When the string "Portal" occurs in a line of the records, show that line.
--- DATA RECORDS Enclosed Below ---
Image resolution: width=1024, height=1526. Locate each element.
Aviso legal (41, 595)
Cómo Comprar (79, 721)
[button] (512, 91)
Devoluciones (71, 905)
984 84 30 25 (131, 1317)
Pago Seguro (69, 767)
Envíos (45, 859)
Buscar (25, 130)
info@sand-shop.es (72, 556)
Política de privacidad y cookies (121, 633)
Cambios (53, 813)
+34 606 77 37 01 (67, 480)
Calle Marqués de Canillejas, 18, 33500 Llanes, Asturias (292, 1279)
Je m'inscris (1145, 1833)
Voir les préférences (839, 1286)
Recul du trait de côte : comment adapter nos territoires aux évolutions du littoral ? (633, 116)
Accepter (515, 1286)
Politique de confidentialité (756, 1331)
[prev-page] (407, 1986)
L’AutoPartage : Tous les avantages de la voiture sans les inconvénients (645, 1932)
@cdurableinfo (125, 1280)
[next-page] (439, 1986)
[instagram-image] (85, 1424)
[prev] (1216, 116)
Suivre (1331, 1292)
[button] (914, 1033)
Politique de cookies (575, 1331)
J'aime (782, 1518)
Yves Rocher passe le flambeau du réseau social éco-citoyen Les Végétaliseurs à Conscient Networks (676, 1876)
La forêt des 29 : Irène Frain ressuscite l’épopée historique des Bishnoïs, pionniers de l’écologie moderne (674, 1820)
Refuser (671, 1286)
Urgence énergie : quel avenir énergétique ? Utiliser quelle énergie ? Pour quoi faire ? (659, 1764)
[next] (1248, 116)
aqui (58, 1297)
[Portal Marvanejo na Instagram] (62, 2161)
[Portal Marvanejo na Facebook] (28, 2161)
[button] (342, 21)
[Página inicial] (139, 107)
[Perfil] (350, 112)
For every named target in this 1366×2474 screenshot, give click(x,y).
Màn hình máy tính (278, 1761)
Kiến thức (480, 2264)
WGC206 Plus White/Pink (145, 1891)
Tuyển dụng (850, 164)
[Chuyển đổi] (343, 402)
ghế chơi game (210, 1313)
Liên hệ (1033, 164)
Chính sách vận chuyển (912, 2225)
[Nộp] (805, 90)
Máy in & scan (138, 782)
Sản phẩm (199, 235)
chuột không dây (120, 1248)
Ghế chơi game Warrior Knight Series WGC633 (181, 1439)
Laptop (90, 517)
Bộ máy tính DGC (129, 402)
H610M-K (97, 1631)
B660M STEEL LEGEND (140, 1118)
--- End of Enclosed DATA RECORDS ---
SOLUTION TO THIS PROBLEM »
[Portal Marvanejo na Instagram] (62, 2161)
[Portal Marvanejo na Facebook] (28, 2161)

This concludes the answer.